→ **Exercise details**:
With the records in front of you, set every one of them down exactly.

Start of Dataset records

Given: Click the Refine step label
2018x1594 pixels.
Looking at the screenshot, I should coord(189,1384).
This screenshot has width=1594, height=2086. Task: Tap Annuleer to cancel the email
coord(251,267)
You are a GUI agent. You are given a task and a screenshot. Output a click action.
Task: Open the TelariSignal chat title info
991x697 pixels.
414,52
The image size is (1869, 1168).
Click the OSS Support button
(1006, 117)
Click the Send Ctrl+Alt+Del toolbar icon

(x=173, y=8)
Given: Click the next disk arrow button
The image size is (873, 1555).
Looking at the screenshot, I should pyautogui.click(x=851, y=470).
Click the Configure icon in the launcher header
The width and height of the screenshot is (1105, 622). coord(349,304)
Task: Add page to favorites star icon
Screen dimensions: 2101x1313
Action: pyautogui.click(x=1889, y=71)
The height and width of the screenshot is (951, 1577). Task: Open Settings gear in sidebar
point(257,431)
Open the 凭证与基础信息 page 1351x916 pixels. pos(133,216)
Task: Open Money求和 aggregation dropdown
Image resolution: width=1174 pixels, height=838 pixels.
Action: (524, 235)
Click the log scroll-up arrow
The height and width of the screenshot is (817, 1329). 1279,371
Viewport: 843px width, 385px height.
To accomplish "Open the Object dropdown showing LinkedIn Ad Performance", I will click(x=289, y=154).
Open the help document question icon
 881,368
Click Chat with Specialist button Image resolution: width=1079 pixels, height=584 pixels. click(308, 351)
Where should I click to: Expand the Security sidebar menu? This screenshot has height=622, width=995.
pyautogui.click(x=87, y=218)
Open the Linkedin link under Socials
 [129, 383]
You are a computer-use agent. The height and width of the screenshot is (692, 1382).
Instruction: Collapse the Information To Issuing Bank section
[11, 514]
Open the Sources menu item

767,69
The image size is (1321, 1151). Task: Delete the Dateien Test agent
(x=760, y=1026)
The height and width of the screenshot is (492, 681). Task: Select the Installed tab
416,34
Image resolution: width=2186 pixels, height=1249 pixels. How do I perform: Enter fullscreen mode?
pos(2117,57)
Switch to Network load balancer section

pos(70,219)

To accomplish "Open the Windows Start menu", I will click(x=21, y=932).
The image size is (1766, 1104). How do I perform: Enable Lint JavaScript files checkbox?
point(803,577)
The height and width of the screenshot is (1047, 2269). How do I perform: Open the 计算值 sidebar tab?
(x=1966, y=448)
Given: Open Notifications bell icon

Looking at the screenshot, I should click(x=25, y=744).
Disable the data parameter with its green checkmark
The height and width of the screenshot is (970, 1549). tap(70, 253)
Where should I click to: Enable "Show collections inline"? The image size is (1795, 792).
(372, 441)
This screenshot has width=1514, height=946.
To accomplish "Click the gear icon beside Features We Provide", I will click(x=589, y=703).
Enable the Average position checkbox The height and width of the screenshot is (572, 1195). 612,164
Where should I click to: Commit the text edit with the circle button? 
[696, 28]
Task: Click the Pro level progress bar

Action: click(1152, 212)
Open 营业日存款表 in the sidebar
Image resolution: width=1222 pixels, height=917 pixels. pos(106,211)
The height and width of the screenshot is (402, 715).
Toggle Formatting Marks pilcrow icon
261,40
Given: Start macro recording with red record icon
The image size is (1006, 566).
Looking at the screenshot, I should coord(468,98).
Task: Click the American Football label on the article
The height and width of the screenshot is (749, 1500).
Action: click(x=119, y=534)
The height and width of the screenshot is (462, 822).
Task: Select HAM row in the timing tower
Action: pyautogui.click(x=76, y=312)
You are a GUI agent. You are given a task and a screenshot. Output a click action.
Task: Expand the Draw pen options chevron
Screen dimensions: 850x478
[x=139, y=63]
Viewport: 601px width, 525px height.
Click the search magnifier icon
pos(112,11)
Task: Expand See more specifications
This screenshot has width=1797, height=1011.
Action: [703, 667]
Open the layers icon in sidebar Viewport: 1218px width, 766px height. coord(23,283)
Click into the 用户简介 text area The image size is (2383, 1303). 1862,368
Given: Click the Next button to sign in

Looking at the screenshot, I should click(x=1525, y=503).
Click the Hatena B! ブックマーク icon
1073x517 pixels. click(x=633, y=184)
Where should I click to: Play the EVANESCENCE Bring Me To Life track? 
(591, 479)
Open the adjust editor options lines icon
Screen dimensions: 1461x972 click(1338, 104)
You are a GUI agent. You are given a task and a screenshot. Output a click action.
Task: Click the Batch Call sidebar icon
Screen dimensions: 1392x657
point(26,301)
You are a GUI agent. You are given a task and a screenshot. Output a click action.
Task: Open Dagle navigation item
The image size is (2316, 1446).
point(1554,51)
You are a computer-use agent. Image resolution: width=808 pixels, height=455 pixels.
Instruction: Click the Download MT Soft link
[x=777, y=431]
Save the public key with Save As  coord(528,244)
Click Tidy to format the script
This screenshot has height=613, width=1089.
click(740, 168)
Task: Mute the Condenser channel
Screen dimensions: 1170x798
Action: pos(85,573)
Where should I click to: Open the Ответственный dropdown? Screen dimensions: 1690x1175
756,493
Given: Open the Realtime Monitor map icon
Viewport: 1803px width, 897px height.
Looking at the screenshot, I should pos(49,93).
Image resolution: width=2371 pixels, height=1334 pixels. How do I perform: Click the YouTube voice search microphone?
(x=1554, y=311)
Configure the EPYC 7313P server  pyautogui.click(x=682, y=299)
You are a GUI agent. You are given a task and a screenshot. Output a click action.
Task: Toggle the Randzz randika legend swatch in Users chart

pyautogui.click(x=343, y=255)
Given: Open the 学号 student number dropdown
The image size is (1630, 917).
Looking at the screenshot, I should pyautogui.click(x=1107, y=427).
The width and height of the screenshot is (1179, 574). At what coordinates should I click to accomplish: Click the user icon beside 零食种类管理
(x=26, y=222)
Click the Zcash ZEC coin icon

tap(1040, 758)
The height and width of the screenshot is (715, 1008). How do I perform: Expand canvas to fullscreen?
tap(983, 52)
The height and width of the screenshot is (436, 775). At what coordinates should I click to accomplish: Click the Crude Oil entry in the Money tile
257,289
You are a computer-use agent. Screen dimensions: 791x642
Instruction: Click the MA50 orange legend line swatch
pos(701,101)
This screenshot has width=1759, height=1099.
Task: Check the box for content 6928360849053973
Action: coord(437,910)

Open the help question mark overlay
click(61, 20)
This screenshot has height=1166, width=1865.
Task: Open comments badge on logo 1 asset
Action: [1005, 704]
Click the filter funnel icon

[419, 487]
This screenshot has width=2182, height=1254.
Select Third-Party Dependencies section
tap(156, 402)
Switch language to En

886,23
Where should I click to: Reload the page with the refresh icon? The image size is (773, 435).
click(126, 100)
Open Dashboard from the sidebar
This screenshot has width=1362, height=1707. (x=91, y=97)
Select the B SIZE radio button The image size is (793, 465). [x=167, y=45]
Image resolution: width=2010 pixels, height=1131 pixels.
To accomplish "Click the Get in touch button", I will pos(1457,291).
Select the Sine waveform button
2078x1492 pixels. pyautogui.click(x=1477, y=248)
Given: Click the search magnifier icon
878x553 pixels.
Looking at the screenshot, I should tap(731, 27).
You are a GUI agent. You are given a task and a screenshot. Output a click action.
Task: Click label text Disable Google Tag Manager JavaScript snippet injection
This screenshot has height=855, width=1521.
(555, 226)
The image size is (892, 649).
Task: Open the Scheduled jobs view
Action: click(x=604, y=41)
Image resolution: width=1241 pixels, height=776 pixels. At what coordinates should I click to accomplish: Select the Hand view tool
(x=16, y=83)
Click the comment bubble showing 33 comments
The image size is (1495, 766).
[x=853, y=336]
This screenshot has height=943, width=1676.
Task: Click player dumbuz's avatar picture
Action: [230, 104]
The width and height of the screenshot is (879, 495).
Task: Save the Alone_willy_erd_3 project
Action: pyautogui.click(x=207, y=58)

End of Dataset records

→ **Written answer**:
Given: Click the Refine step label
2018x1594 pixels.
Looking at the screenshot, I should coord(189,1384).
This screenshot has width=1594, height=2086. Task: Tap Annuleer to cancel the email
coord(251,267)
You are a GUI agent. You are given a task and a screenshot. Output a click action.
Task: Open the TelariSignal chat title info
991x697 pixels.
414,52
The image size is (1869, 1168).
Click the OSS Support button
(1006, 117)
Click the Send Ctrl+Alt+Del toolbar icon

(x=173, y=8)
Given: Click the next disk arrow button
The image size is (873, 1555).
Looking at the screenshot, I should pyautogui.click(x=851, y=470).
Click the Configure icon in the launcher header
The width and height of the screenshot is (1105, 622). coord(349,304)
Task: Add page to favorites star icon
Screen dimensions: 2101x1313
Action: pyautogui.click(x=1889, y=71)
The height and width of the screenshot is (951, 1577). Task: Open Settings gear in sidebar
point(257,431)
Open the 凭证与基础信息 page 1351x916 pixels. pos(133,216)
Task: Open Money求和 aggregation dropdown
Image resolution: width=1174 pixels, height=838 pixels.
Action: (524, 235)
Click the log scroll-up arrow
The height and width of the screenshot is (817, 1329). 1279,371
Viewport: 843px width, 385px height.
To accomplish "Open the Object dropdown showing LinkedIn Ad Performance", I will click(x=289, y=154).
Open the help document question icon
 881,368
Click Chat with Specialist button Image resolution: width=1079 pixels, height=584 pixels. click(308, 351)
Where should I click to: Expand the Security sidebar menu? This screenshot has height=622, width=995.
pyautogui.click(x=87, y=218)
Open the Linkedin link under Socials
 [129, 383]
You are a computer-use agent. The height and width of the screenshot is (692, 1382).
Instruction: Collapse the Information To Issuing Bank section
[11, 514]
Open the Sources menu item

767,69
The image size is (1321, 1151). Task: Delete the Dateien Test agent
(x=760, y=1026)
The height and width of the screenshot is (492, 681). Task: Select the Installed tab
416,34
Image resolution: width=2186 pixels, height=1249 pixels. How do I perform: Enter fullscreen mode?
pos(2117,57)
Switch to Network load balancer section

pos(70,219)

To accomplish "Open the Windows Start menu", I will click(x=21, y=932).
The image size is (1766, 1104). How do I perform: Enable Lint JavaScript files checkbox?
point(803,577)
The height and width of the screenshot is (1047, 2269). How do I perform: Open the 计算值 sidebar tab?
(x=1966, y=448)
Given: Open Notifications bell icon

Looking at the screenshot, I should click(x=25, y=744).
Disable the data parameter with its green checkmark
The height and width of the screenshot is (970, 1549). tap(70, 253)
Where should I click to: Enable "Show collections inline"? The image size is (1795, 792).
(372, 441)
This screenshot has width=1514, height=946.
To accomplish "Click the gear icon beside Features We Provide", I will click(x=589, y=703).
Enable the Average position checkbox The height and width of the screenshot is (572, 1195). 612,164
Where should I click to: Commit the text edit with the circle button? 
[696, 28]
Task: Click the Pro level progress bar

Action: click(1152, 212)
Open 营业日存款表 in the sidebar
Image resolution: width=1222 pixels, height=917 pixels. pos(106,211)
The height and width of the screenshot is (402, 715).
Toggle Formatting Marks pilcrow icon
261,40
Given: Start macro recording with red record icon
The image size is (1006, 566).
Looking at the screenshot, I should coord(468,98).
Task: Click the American Football label on the article
The height and width of the screenshot is (749, 1500).
Action: click(x=119, y=534)
The height and width of the screenshot is (462, 822).
Task: Select HAM row in the timing tower
Action: pyautogui.click(x=76, y=312)
You are a GUI agent. You are given a task and a screenshot. Output a click action.
Task: Expand the Draw pen options chevron
Screen dimensions: 850x478
[x=139, y=63]
Viewport: 601px width, 525px height.
Click the search magnifier icon
pos(112,11)
Task: Expand See more specifications
This screenshot has width=1797, height=1011.
Action: [703, 667]
Open the layers icon in sidebar Viewport: 1218px width, 766px height. coord(23,283)
Click into the 用户简介 text area The image size is (2383, 1303). 1862,368
Given: Click the Next button to sign in

Looking at the screenshot, I should click(x=1525, y=503).
Click the Hatena B! ブックマーク icon
1073x517 pixels. click(x=633, y=184)
Where should I click to: Play the EVANESCENCE Bring Me To Life track? 
(591, 479)
Open the adjust editor options lines icon
Screen dimensions: 1461x972 click(1338, 104)
You are a GUI agent. You are given a task and a screenshot. Output a click action.
Task: Click the Batch Call sidebar icon
Screen dimensions: 1392x657
point(26,301)
You are a GUI agent. You are given a task and a screenshot. Output a click action.
Task: Open Dagle navigation item
The image size is (2316, 1446).
point(1554,51)
You are a computer-use agent. Image resolution: width=808 pixels, height=455 pixels.
Instruction: Click the Download MT Soft link
[x=777, y=431]
Save the public key with Save As  coord(528,244)
Click Tidy to format the script
This screenshot has height=613, width=1089.
click(740, 168)
Task: Mute the Condenser channel
Screen dimensions: 1170x798
Action: pos(85,573)
Where should I click to: Open the Ответственный dropdown? Screen dimensions: 1690x1175
756,493
Given: Open the Realtime Monitor map icon
Viewport: 1803px width, 897px height.
Looking at the screenshot, I should pos(49,93).
Image resolution: width=2371 pixels, height=1334 pixels. How do I perform: Click the YouTube voice search microphone?
(x=1554, y=311)
Configure the EPYC 7313P server  pyautogui.click(x=682, y=299)
You are a GUI agent. You are given a task and a screenshot. Output a click action.
Task: Toggle the Randzz randika legend swatch in Users chart

pyautogui.click(x=343, y=255)
Given: Open the 学号 student number dropdown
The image size is (1630, 917).
Looking at the screenshot, I should pyautogui.click(x=1107, y=427).
The width and height of the screenshot is (1179, 574). At what coordinates should I click to accomplish: Click the user icon beside 零食种类管理
(x=26, y=222)
Click the Zcash ZEC coin icon

tap(1040, 758)
The height and width of the screenshot is (715, 1008). How do I perform: Expand canvas to fullscreen?
tap(983, 52)
The height and width of the screenshot is (436, 775). At what coordinates should I click to accomplish: Click the Crude Oil entry in the Money tile
257,289
You are a computer-use agent. Screen dimensions: 791x642
Instruction: Click the MA50 orange legend line swatch
pos(701,101)
This screenshot has width=1759, height=1099.
Task: Check the box for content 6928360849053973
Action: coord(437,910)

Open the help question mark overlay
click(61, 20)
This screenshot has height=1166, width=1865.
Task: Open comments badge on logo 1 asset
Action: [1005, 704]
Click the filter funnel icon

[419, 487]
This screenshot has width=2182, height=1254.
Select Third-Party Dependencies section
tap(156, 402)
Switch language to En

886,23
Where should I click to: Reload the page with the refresh icon? The image size is (773, 435).
click(126, 100)
Open Dashboard from the sidebar
This screenshot has width=1362, height=1707. (x=91, y=97)
Select the B SIZE radio button The image size is (793, 465). [x=167, y=45]
Image resolution: width=2010 pixels, height=1131 pixels.
To accomplish "Click the Get in touch button", I will pos(1457,291).
Select the Sine waveform button
2078x1492 pixels. pyautogui.click(x=1477, y=248)
Given: Click the search magnifier icon
878x553 pixels.
Looking at the screenshot, I should tap(731, 27).
You are a GUI agent. You are given a task and a screenshot. Output a click action.
Task: Click label text Disable Google Tag Manager JavaScript snippet injection
This screenshot has height=855, width=1521.
(555, 226)
The image size is (892, 649).
Task: Open the Scheduled jobs view
Action: click(x=604, y=41)
Image resolution: width=1241 pixels, height=776 pixels. At what coordinates should I click to accomplish: Select the Hand view tool
(x=16, y=83)
Click the comment bubble showing 33 comments
The image size is (1495, 766).
[x=853, y=336]
This screenshot has height=943, width=1676.
Task: Click player dumbuz's avatar picture
Action: [230, 104]
The width and height of the screenshot is (879, 495).
Task: Save the Alone_willy_erd_3 project
Action: pyautogui.click(x=207, y=58)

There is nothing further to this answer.